Collected data entries:
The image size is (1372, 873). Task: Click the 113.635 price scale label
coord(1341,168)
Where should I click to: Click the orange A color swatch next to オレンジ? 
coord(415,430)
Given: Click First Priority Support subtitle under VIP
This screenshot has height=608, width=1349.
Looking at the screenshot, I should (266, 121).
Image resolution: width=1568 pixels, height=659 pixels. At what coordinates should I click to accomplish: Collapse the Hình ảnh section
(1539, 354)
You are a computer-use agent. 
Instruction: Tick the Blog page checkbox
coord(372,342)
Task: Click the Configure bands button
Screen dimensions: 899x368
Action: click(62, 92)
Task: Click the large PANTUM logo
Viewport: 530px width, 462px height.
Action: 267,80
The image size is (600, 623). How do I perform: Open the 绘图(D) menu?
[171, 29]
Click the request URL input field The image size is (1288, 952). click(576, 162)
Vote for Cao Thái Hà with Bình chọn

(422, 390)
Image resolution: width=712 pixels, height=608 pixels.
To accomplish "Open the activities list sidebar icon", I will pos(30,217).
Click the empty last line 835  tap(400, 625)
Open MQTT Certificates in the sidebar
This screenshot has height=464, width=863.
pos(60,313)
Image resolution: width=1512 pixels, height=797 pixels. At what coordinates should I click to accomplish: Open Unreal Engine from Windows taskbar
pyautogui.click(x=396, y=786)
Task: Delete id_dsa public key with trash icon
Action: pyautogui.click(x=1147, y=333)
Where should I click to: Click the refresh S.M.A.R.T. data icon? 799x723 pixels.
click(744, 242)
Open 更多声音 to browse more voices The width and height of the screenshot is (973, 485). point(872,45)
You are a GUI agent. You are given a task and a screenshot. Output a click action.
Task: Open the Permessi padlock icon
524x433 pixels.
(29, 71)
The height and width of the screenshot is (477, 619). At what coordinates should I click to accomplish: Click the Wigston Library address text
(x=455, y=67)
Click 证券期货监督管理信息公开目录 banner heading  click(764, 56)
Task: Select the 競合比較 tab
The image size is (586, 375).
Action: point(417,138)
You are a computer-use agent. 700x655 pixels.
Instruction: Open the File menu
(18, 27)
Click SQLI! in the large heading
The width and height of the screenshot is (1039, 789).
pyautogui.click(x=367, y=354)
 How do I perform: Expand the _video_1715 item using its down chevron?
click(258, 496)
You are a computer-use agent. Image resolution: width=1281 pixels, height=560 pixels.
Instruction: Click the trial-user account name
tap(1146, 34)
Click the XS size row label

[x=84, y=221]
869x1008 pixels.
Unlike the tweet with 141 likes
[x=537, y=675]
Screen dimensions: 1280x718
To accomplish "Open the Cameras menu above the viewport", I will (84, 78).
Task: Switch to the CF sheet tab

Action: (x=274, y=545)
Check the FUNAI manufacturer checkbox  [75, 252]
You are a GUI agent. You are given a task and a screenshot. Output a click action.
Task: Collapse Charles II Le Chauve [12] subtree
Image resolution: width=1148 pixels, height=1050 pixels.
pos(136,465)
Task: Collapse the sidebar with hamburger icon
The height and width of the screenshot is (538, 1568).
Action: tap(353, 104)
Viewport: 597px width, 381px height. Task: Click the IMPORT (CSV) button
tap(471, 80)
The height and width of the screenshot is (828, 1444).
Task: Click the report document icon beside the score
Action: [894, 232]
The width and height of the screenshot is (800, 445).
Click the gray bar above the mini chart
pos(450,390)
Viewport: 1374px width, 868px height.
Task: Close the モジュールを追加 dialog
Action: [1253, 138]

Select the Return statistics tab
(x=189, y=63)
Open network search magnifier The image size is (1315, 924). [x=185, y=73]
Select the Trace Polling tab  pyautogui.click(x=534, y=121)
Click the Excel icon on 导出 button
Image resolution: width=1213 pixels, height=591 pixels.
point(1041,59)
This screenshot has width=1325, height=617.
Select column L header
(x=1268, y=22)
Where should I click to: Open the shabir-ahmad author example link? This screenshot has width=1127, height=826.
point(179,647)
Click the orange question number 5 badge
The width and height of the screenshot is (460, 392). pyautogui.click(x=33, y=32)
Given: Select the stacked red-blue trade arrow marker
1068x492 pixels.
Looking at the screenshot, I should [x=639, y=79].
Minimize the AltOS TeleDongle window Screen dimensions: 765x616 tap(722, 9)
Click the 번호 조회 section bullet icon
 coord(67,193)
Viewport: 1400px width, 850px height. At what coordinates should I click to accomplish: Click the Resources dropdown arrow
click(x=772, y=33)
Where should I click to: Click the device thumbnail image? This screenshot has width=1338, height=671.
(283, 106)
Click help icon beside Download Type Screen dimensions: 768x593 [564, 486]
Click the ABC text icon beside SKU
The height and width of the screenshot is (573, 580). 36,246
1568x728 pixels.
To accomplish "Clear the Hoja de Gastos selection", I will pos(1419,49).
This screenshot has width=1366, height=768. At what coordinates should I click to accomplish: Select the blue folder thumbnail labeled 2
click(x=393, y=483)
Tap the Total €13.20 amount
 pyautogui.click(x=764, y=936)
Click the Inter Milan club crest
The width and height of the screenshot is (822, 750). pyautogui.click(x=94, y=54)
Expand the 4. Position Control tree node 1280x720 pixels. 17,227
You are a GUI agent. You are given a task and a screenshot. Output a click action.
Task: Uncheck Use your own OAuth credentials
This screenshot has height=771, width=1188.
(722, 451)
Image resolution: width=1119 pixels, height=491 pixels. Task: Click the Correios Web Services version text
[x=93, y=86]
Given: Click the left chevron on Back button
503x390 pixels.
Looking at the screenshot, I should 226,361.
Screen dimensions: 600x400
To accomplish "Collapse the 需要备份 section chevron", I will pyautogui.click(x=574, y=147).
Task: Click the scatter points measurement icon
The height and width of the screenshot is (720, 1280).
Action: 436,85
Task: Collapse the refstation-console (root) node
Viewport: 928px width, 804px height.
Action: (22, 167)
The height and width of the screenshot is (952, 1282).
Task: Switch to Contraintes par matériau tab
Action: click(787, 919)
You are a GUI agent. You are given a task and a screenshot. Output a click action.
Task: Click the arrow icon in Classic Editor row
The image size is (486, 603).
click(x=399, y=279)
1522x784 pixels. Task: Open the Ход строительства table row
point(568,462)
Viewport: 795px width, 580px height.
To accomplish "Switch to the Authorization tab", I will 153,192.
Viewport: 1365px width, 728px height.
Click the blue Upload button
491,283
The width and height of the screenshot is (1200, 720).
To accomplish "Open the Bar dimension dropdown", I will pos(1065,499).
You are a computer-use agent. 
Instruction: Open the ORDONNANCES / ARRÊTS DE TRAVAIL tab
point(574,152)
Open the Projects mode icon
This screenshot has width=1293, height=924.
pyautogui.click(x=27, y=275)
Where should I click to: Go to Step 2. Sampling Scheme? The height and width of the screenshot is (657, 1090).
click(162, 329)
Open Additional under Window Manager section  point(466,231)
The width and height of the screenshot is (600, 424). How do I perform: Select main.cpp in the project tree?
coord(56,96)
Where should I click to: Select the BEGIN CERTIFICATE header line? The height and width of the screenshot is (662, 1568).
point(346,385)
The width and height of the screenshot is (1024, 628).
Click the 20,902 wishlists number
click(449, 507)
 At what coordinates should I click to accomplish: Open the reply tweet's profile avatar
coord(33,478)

● What you will do:
Set out the records again, exactly as they appear above.

● Completed exercise:
The image size is (1372, 873). Task: Click the 113.635 price scale label
coord(1341,168)
Where should I click to: Click the orange A color swatch next to オレンジ? 
coord(415,430)
Given: Click First Priority Support subtitle under VIP
This screenshot has height=608, width=1349.
Looking at the screenshot, I should (266, 121).
Image resolution: width=1568 pixels, height=659 pixels. At what coordinates should I click to accomplish: Collapse the Hình ảnh section
(1539, 354)
You are a computer-use agent. 
Instruction: Tick the Blog page checkbox
coord(372,342)
Task: Click the Configure bands button
Screen dimensions: 899x368
Action: click(62, 92)
Task: Click the large PANTUM logo
Viewport: 530px width, 462px height.
Action: 267,80
The image size is (600, 623). How do I perform: Open the 绘图(D) menu?
[171, 29]
Click the request URL input field The image size is (1288, 952). click(576, 162)
Vote for Cao Thái Hà with Bình chọn

(422, 390)
Image resolution: width=712 pixels, height=608 pixels.
To accomplish "Open the activities list sidebar icon", I will pos(30,217).
Click the empty last line 835  tap(400, 625)
Open MQTT Certificates in the sidebar
This screenshot has height=464, width=863.
pos(60,313)
Image resolution: width=1512 pixels, height=797 pixels. At what coordinates should I click to accomplish: Open Unreal Engine from Windows taskbar
pyautogui.click(x=396, y=786)
Task: Delete id_dsa public key with trash icon
Action: pyautogui.click(x=1147, y=333)
Where should I click to: Click the refresh S.M.A.R.T. data icon? 799x723 pixels.
click(744, 242)
Open 更多声音 to browse more voices The width and height of the screenshot is (973, 485). point(872,45)
You are a GUI agent. You are given a task and a screenshot. Output a click action.
Task: Open the Permessi padlock icon
524x433 pixels.
(29, 71)
The height and width of the screenshot is (477, 619). At what coordinates should I click to accomplish: Click the Wigston Library address text
(x=455, y=67)
Click 证券期货监督管理信息公开目录 banner heading  click(764, 56)
Task: Select the 競合比較 tab
The image size is (586, 375).
Action: point(417,138)
You are a computer-use agent. 700x655 pixels.
Instruction: Open the File menu
(18, 27)
Click SQLI! in the large heading
The width and height of the screenshot is (1039, 789).
pyautogui.click(x=367, y=354)
 How do I perform: Expand the _video_1715 item using its down chevron?
click(258, 496)
You are a computer-use agent. Image resolution: width=1281 pixels, height=560 pixels.
Instruction: Click the trial-user account name
tap(1146, 34)
Click the XS size row label

[x=84, y=221]
869x1008 pixels.
Unlike the tweet with 141 likes
[x=537, y=675]
Screen dimensions: 1280x718
To accomplish "Open the Cameras menu above the viewport", I will (84, 78).
Task: Switch to the CF sheet tab

Action: (x=274, y=545)
Check the FUNAI manufacturer checkbox  [75, 252]
You are a GUI agent. You are given a task and a screenshot. Output a click action.
Task: Collapse Charles II Le Chauve [12] subtree
Image resolution: width=1148 pixels, height=1050 pixels.
pos(136,465)
Task: Collapse the sidebar with hamburger icon
The height and width of the screenshot is (538, 1568).
Action: tap(353, 104)
Viewport: 597px width, 381px height. Task: Click the IMPORT (CSV) button
tap(471, 80)
The height and width of the screenshot is (828, 1444).
Task: Click the report document icon beside the score
Action: [894, 232]
The width and height of the screenshot is (800, 445).
Click the gray bar above the mini chart
pos(450,390)
Viewport: 1374px width, 868px height.
Task: Close the モジュールを追加 dialog
Action: [1253, 138]

Select the Return statistics tab
(x=189, y=63)
Open network search magnifier The image size is (1315, 924). [x=185, y=73]
Select the Trace Polling tab  pyautogui.click(x=534, y=121)
Click the Excel icon on 导出 button
Image resolution: width=1213 pixels, height=591 pixels.
point(1041,59)
This screenshot has width=1325, height=617.
Select column L header
(x=1268, y=22)
Where should I click to: Open the shabir-ahmad author example link? This screenshot has width=1127, height=826.
point(179,647)
Click the orange question number 5 badge
The width and height of the screenshot is (460, 392). pyautogui.click(x=33, y=32)
Given: Select the stacked red-blue trade arrow marker
1068x492 pixels.
Looking at the screenshot, I should [x=639, y=79].
Minimize the AltOS TeleDongle window Screen dimensions: 765x616 tap(722, 9)
Click the 번호 조회 section bullet icon
 coord(67,193)
Viewport: 1400px width, 850px height. At what coordinates should I click to accomplish: Click the Resources dropdown arrow
click(x=772, y=33)
Where should I click to: Click the device thumbnail image? This screenshot has width=1338, height=671.
(283, 106)
Click help icon beside Download Type Screen dimensions: 768x593 [564, 486]
Click the ABC text icon beside SKU
The height and width of the screenshot is (573, 580). 36,246
1568x728 pixels.
To accomplish "Clear the Hoja de Gastos selection", I will pos(1419,49).
This screenshot has width=1366, height=768. At what coordinates should I click to accomplish: Select the blue folder thumbnail labeled 2
click(x=393, y=483)
Tap the Total €13.20 amount
 pyautogui.click(x=764, y=936)
Click the Inter Milan club crest
The width and height of the screenshot is (822, 750). pyautogui.click(x=94, y=54)
Expand the 4. Position Control tree node 1280x720 pixels. 17,227
You are a GUI agent. You are given a task and a screenshot. Output a click action.
Task: Uncheck Use your own OAuth credentials
This screenshot has height=771, width=1188.
(722, 451)
Image resolution: width=1119 pixels, height=491 pixels. Task: Click the Correios Web Services version text
[x=93, y=86]
Given: Click the left chevron on Back button
503x390 pixels.
Looking at the screenshot, I should 226,361.
Screen dimensions: 600x400
To accomplish "Collapse the 需要备份 section chevron", I will pyautogui.click(x=574, y=147).
Task: Click the scatter points measurement icon
The height and width of the screenshot is (720, 1280).
Action: 436,85
Task: Collapse the refstation-console (root) node
Viewport: 928px width, 804px height.
Action: (22, 167)
The height and width of the screenshot is (952, 1282).
Task: Switch to Contraintes par matériau tab
Action: click(787, 919)
You are a GUI agent. You are given a task and a screenshot. Output a click action.
Task: Click the arrow icon in Classic Editor row
The image size is (486, 603).
click(x=399, y=279)
1522x784 pixels. Task: Open the Ход строительства table row
point(568,462)
Viewport: 795px width, 580px height.
To accomplish "Switch to the Authorization tab", I will 153,192.
Viewport: 1365px width, 728px height.
Click the blue Upload button
491,283
The width and height of the screenshot is (1200, 720).
To accomplish "Open the Bar dimension dropdown", I will pos(1065,499).
You are a computer-use agent. 
Instruction: Open the ORDONNANCES / ARRÊTS DE TRAVAIL tab
point(574,152)
Open the Projects mode icon
This screenshot has width=1293, height=924.
pyautogui.click(x=27, y=275)
Where should I click to: Go to Step 2. Sampling Scheme? The height and width of the screenshot is (657, 1090).
click(162, 329)
Open Additional under Window Manager section  point(466,231)
The width and height of the screenshot is (600, 424). How do I perform: Select main.cpp in the project tree?
coord(56,96)
Where should I click to: Select the BEGIN CERTIFICATE header line? The height and width of the screenshot is (662, 1568).
point(346,385)
The width and height of the screenshot is (1024, 628).
Click the 20,902 wishlists number
click(449, 507)
 At what coordinates should I click to accomplish: Open the reply tweet's profile avatar
coord(33,478)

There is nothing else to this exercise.